The world has changed dramatically since 2019 when we first heard about a deadly virus originating from China. Since then, millions of people, both young and old, around the globe has succumbed to COVID-19.
In America alone, over 764,000 people have died, with hundreds of thousands more fighting for their lives. One of those individuals was 56 year old Donna Crane, from Port Orange, Florida, who tested positive, even though she and her husband Gary had been vaccinated a week prior to receiving the bad news.
Appearing on the nationally syndicated Good Morning America show, Donna re-lived her life threatening ordeal. It began about 10 days after she was first diagnosed with the virus. It was about 5 days away from the standard 14-day at home quarantine when the virus would supposedly lose its effectiveness and life could get back to being normal.
However, that wasn’t the case. In fact, Donna’s condition became suddenly worse.
“Gary heard me gurgling at night trying to breathe,” Donna said. “He woke me up, got the scuba tanks out of the garage and was blowing air, trying to get me to breathe that way. That wasn’t working and then he was like, ‘All right, we’re going to the hospital.’”
Gary quickly packed Donna into his truck and sped to the hospital. When they arrived at the emergency room doctors immediately tested Donna’s oxygen levels which registered critically low. She was immediately admitted and taken into the intensive care unit.

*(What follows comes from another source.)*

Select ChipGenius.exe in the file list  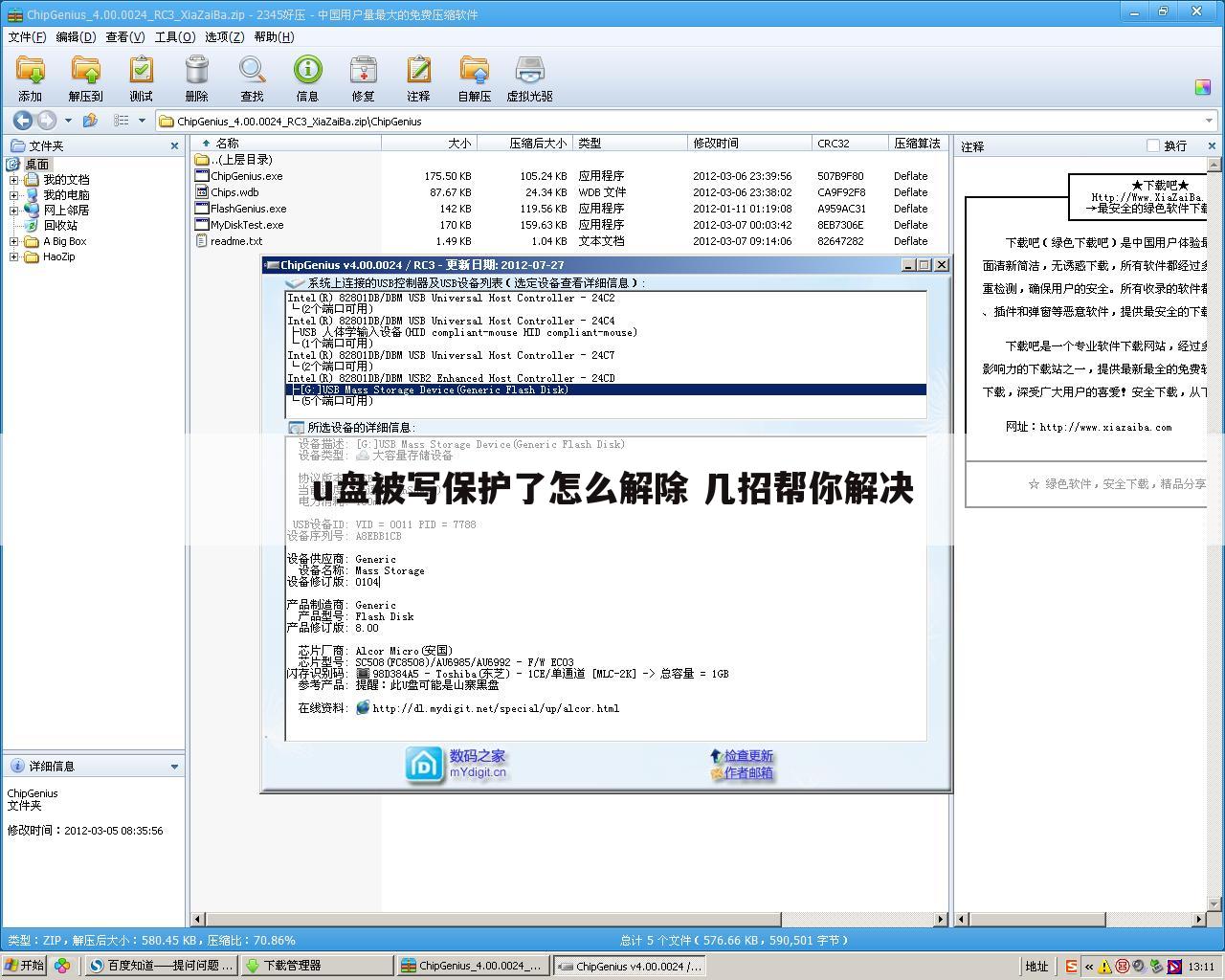[x=246, y=176]
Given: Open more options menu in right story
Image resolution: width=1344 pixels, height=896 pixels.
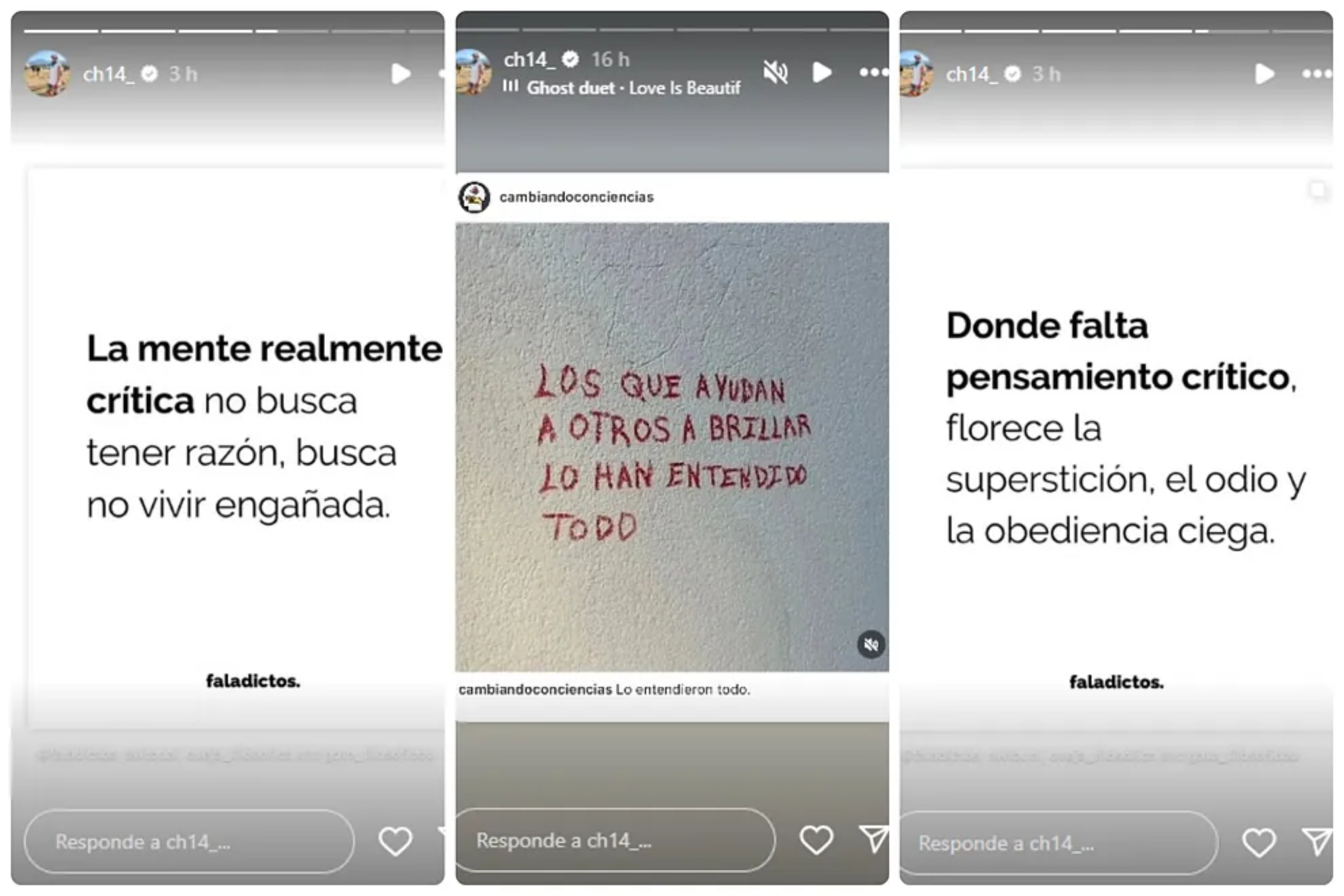Looking at the screenshot, I should [x=1317, y=74].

“That was the last I saw Gary,” she said. “He couldn’t go back there with me.”
Donna added that she was later diagnosed with double pneumonia as a result of COVID-19.

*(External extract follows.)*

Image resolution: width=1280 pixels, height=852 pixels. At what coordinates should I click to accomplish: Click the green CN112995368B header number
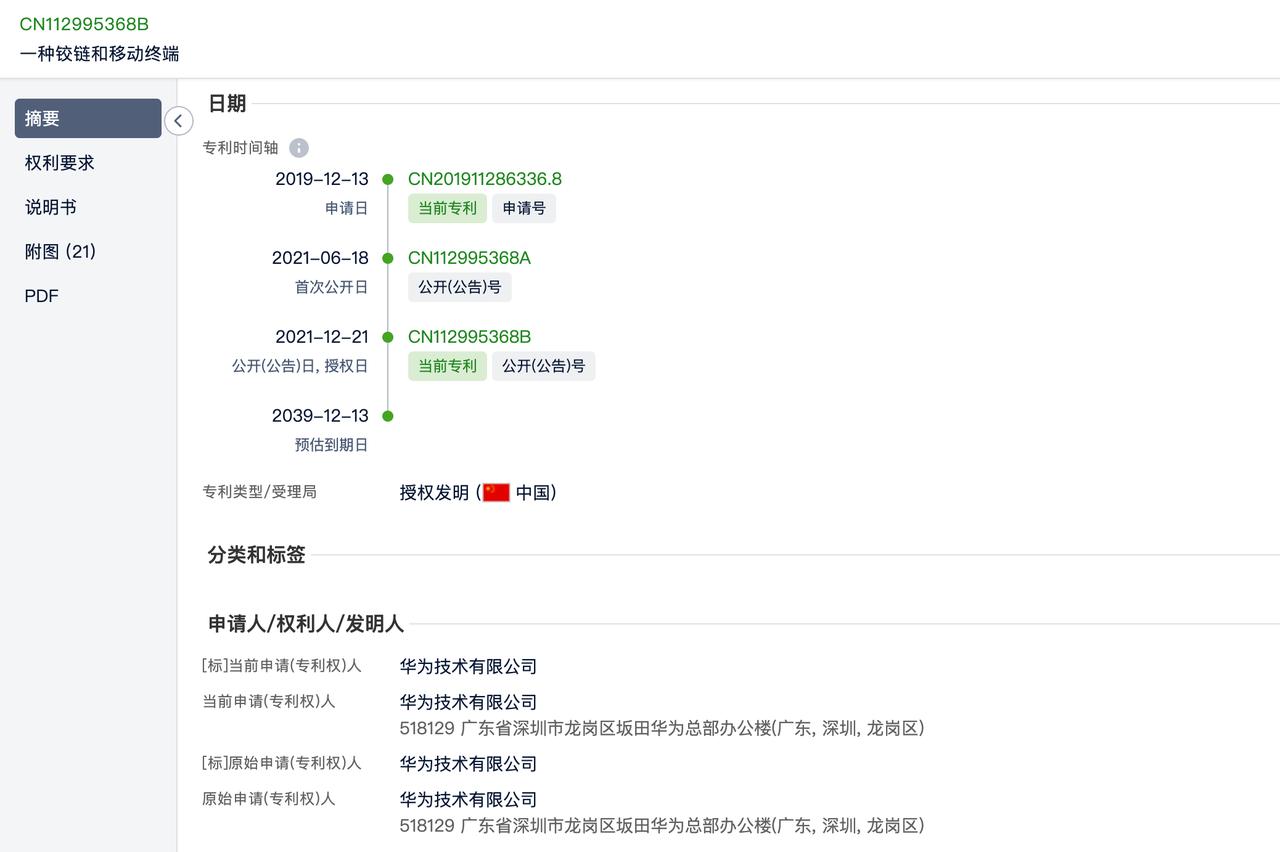click(x=84, y=24)
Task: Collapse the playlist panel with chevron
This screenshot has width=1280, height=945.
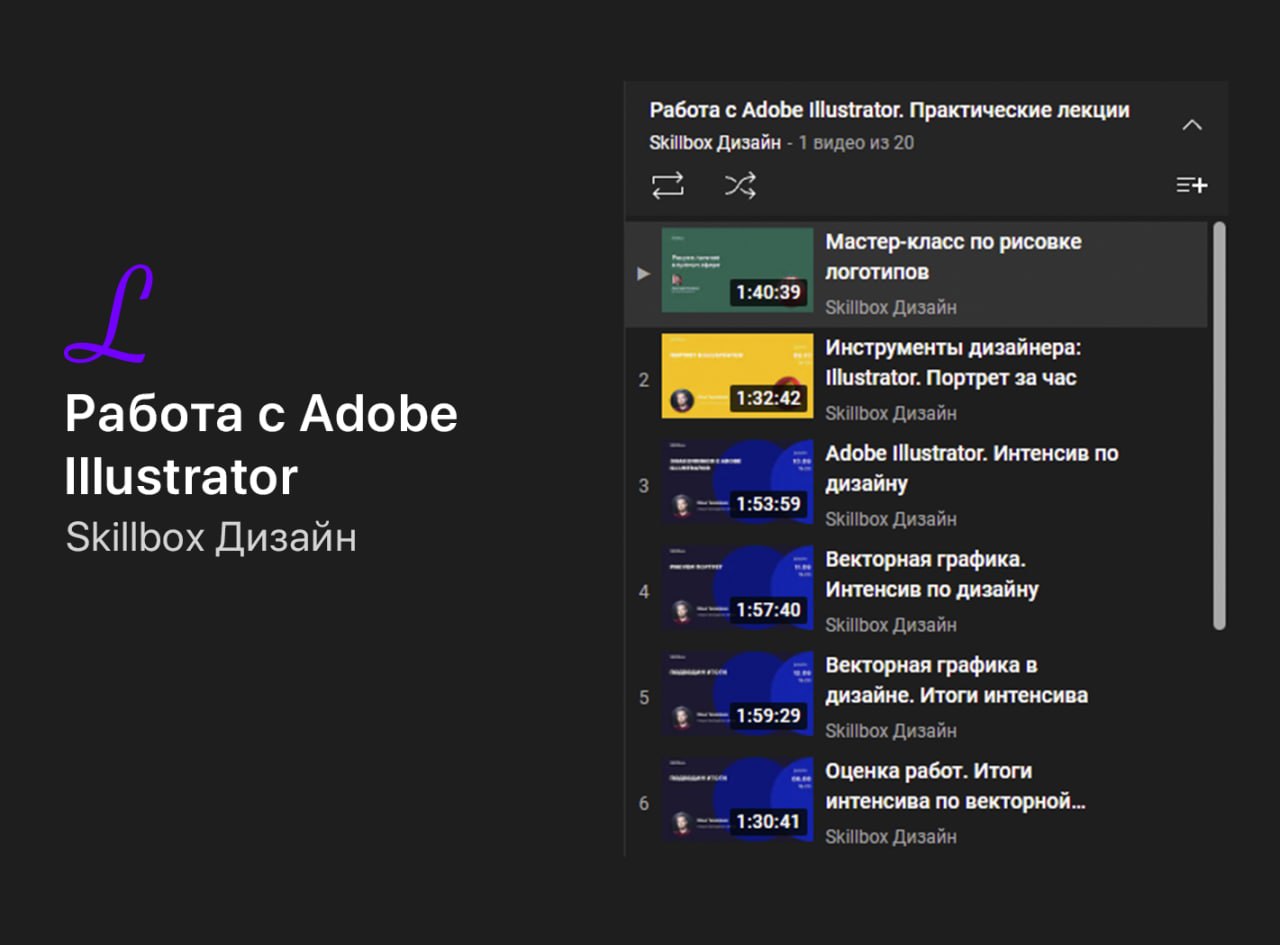Action: (x=1191, y=125)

“It tore my lungs up,” she said.
“It was really rough on both of us,” Gary, 61, a lieutenant with Marion County Fire Rescue, told GMA. “It was the last I saw her for ten days. That was the hardest part, just not knowing. I would call the nurses and they could only give me basic stuff like her vitals.”

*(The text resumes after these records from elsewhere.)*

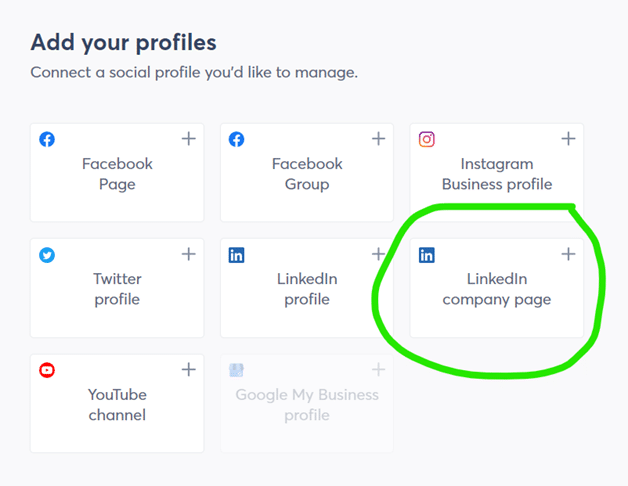628x486 pixels.
Task: Click the LinkedIn icon on LinkedIn profile card
Action: point(237,255)
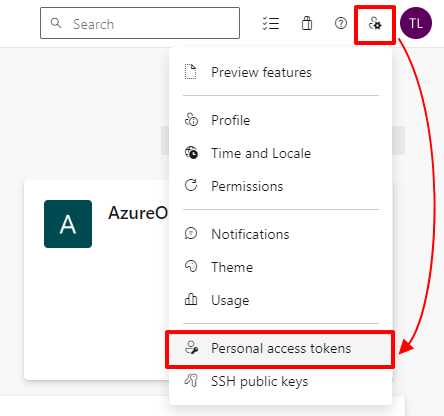Click the Theme palette icon
Screen dimensions: 444x416
point(191,267)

Gary struggled to find a way where he could communicate with Donna. Then the idea of making a sign suddenly popped into his head. He knew Donna’s hospital room was adjacent to the parking lot, so he dashed to an arts and craft store where he purchased crafting materials and began creating a large enough sign that simply read “I LOVE YOU.”
Once complete, Gary got into his truck and drove to the hospital parking lot and held up the sign in front of Donna’s window where she could easily see it from her 10th floor window.
“I just wanted her to know I was there,” Gary said.
‘I love you:’ Husband holds up sign for 10 days to support wife battling COVID-19 in ICUhttps://t.co/xM6Jk30UcM
— WPDE ABC15 (@wpdeabc15) September 8, 2021
However, he first needed to get Donna’s attention that he was outside in the hospital parking lot, so he began texting her to come to the window and look out. At first, Donna wasn’t sure what Gary was holding up, but when she did she “just started bawling.”
Donna was even more surprised when Gary texted her the next day and told her to once again look out the window. There he was, in the exact same spot as the day before, holding up his “I LOVE YOU” sign. That ritual continued for 10 straight days, regardless of weather conditions.
Every morning at precisely 8 a.m. two nurses would enter Donna’s room and assist in propping her up from her ICU bed helping her to look out the window where her husband Gary would hold up his sign.
Donna recalled; “My nurses were very sweet but they didn’t replace my Gary,” she said.
“Gary coming with a sign every day to tell me he loves me was amazing. He was doing everything in his power to be there.”
The couples experience with the deadly virus convinced them that although Donna contracted COVID, and had a rough time, the Johnson & Johnson vaccine may have actually saved her life.
“The doctor said if Donna hadn’t been vaccinated that it could’ve been a lot worse,” Gary said.
Donna added; “They said the bit of the vaccine that I had in me is what helped me the most.”